Screenshot grounding data:

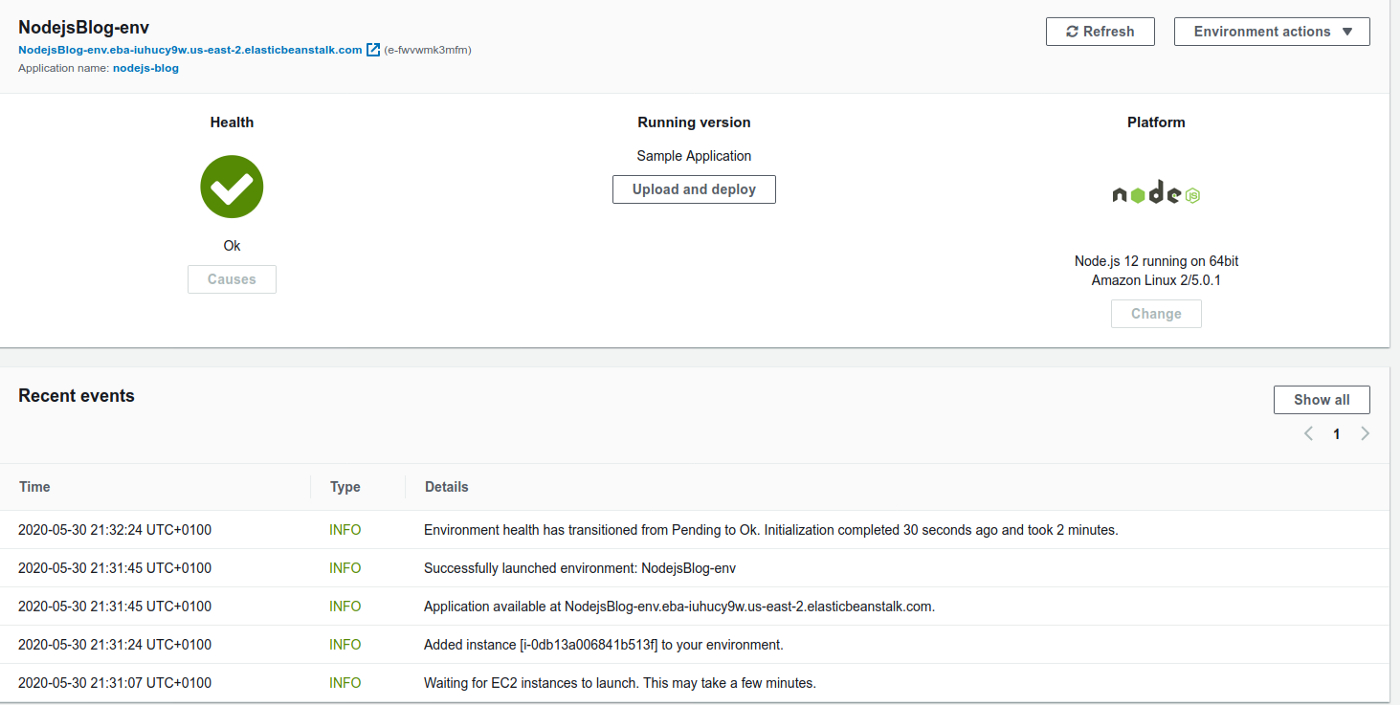This screenshot has width=1400, height=705.
Task: Click Upload and deploy button
Action: tap(694, 189)
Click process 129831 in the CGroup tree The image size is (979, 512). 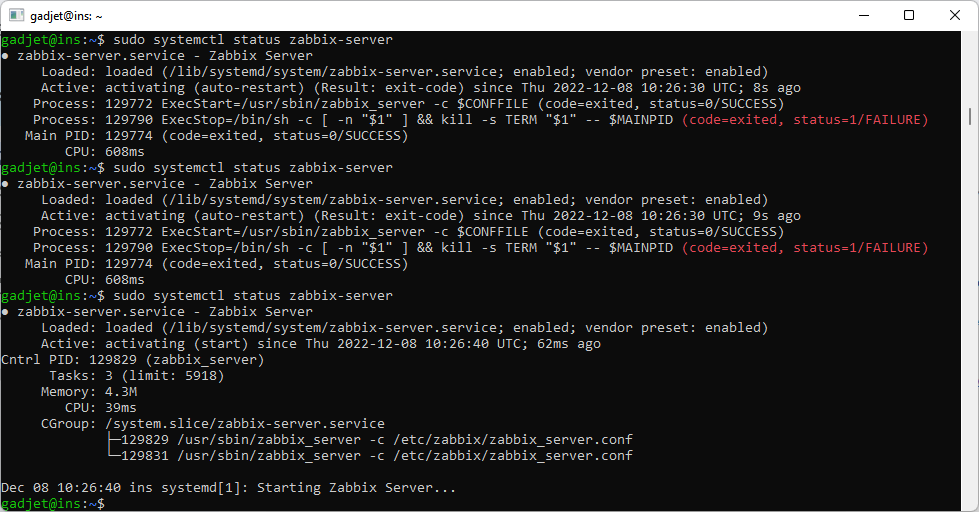(375, 456)
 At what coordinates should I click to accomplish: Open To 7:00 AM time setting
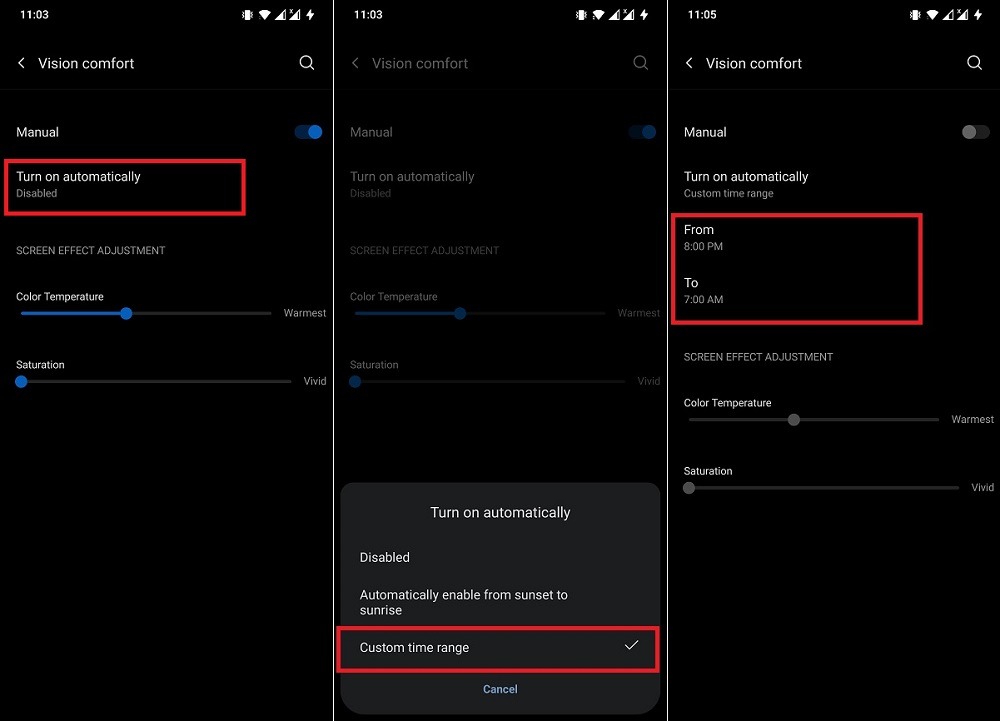(x=796, y=291)
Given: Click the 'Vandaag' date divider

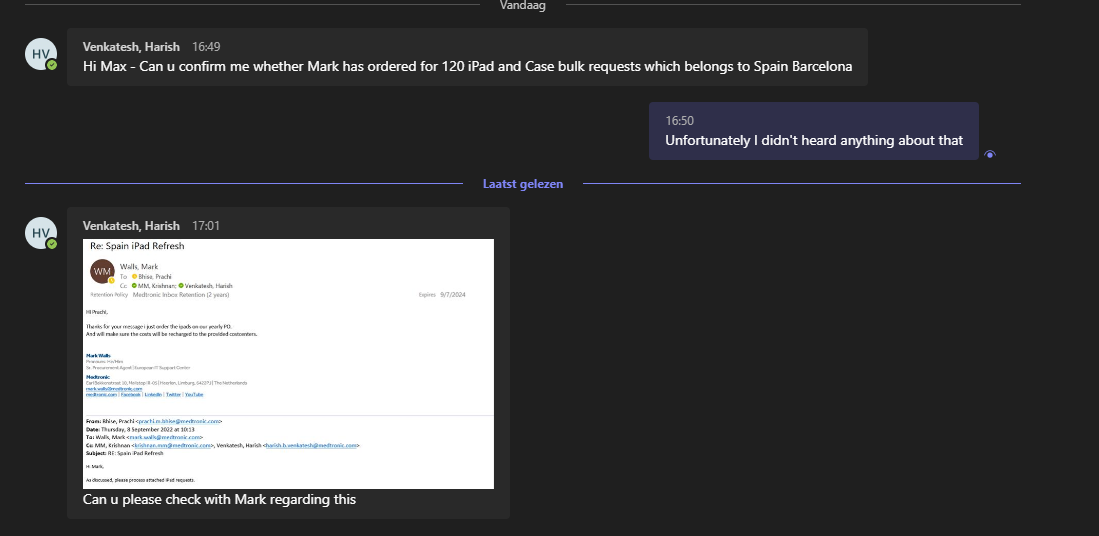Looking at the screenshot, I should (x=526, y=5).
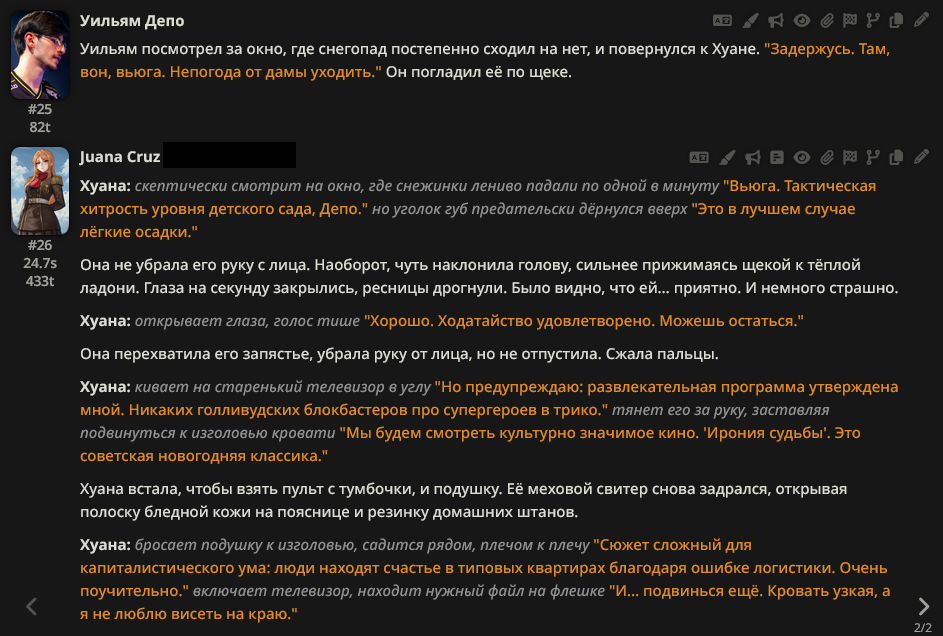
Task: Click the Уильям Депо name label
Action: [132, 20]
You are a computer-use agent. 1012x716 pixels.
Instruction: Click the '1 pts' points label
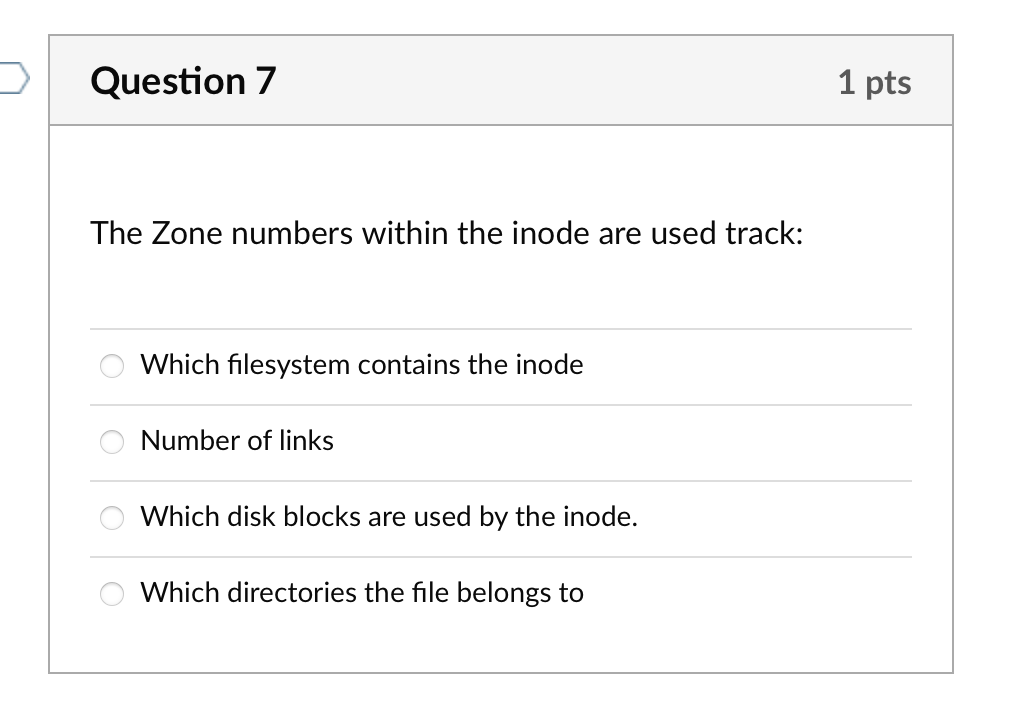875,83
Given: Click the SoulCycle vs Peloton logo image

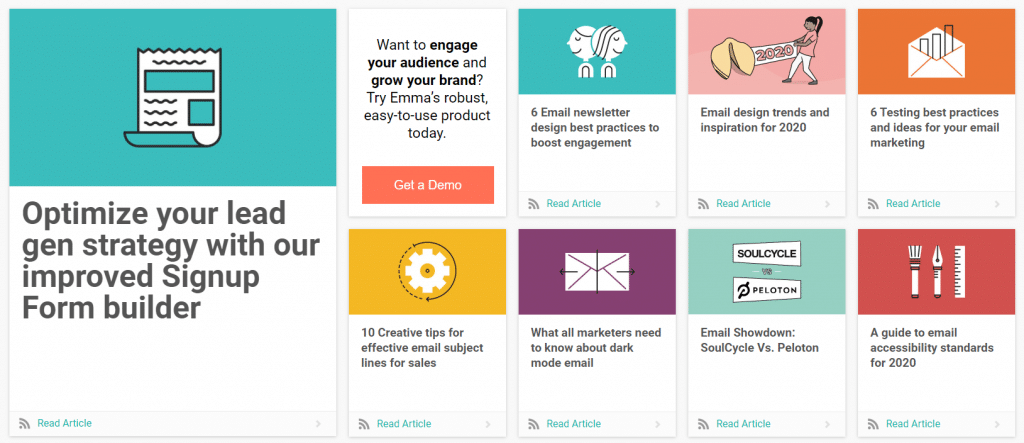Looking at the screenshot, I should pos(767,272).
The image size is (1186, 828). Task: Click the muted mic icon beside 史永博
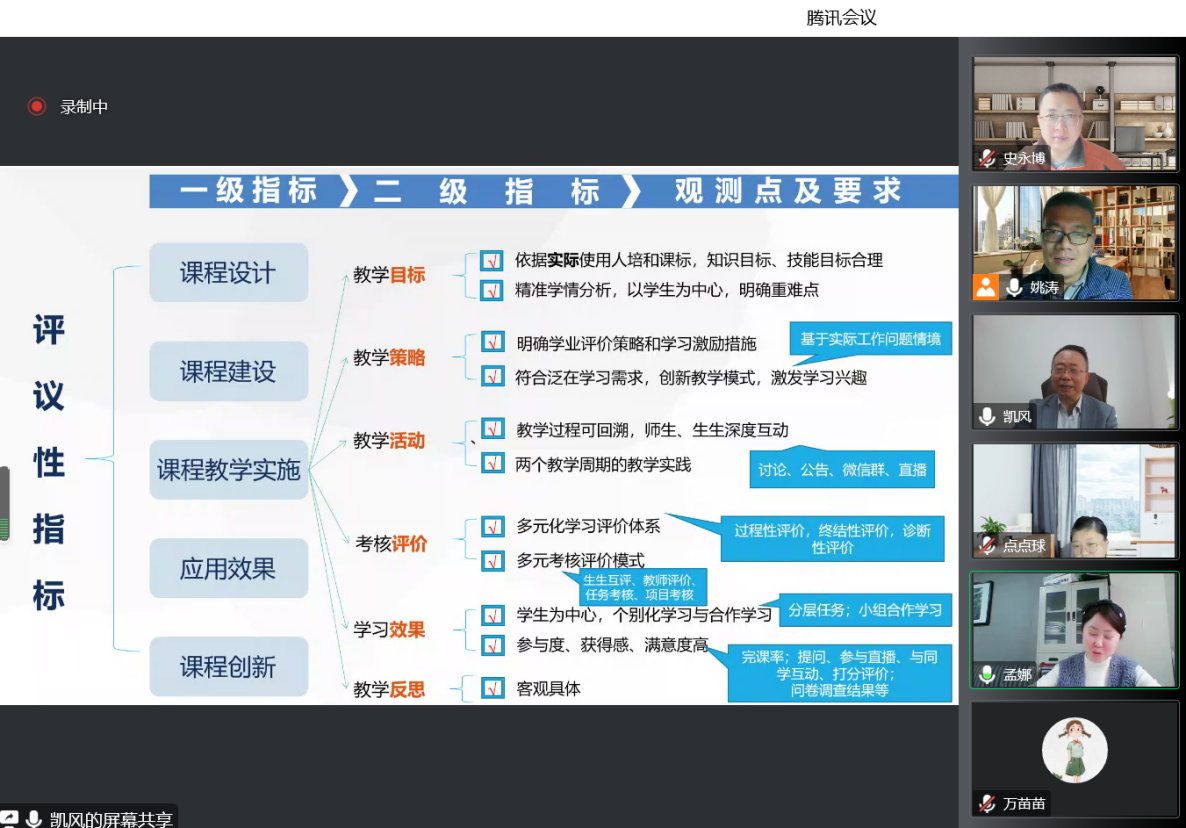tap(988, 158)
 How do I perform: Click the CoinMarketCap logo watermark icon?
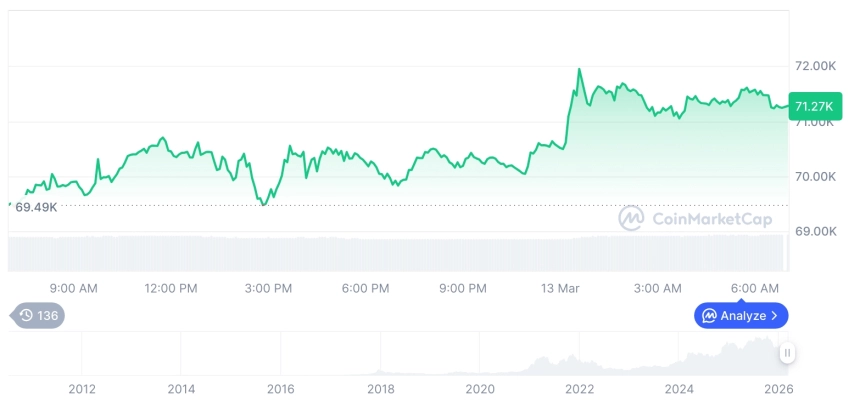click(630, 218)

*PROBLEM*.
In the records, the line containing "Instruction: Click the '1 pts' points label" starts the span and the final line ends it. Output exactly that span, both ends included, with no pictures and nothing else.

*ANSWER FOR THIS EXERCISE*.
Instruction: Click the '1 pts' points label
875,83
Given: Click the SoulCycle vs Peloton logo image

Looking at the screenshot, I should pos(767,272).
The image size is (1186, 828). Task: Click the muted mic icon beside 史永博
tap(988, 158)
 How do I perform: Click the CoinMarketCap logo watermark icon?
click(630, 218)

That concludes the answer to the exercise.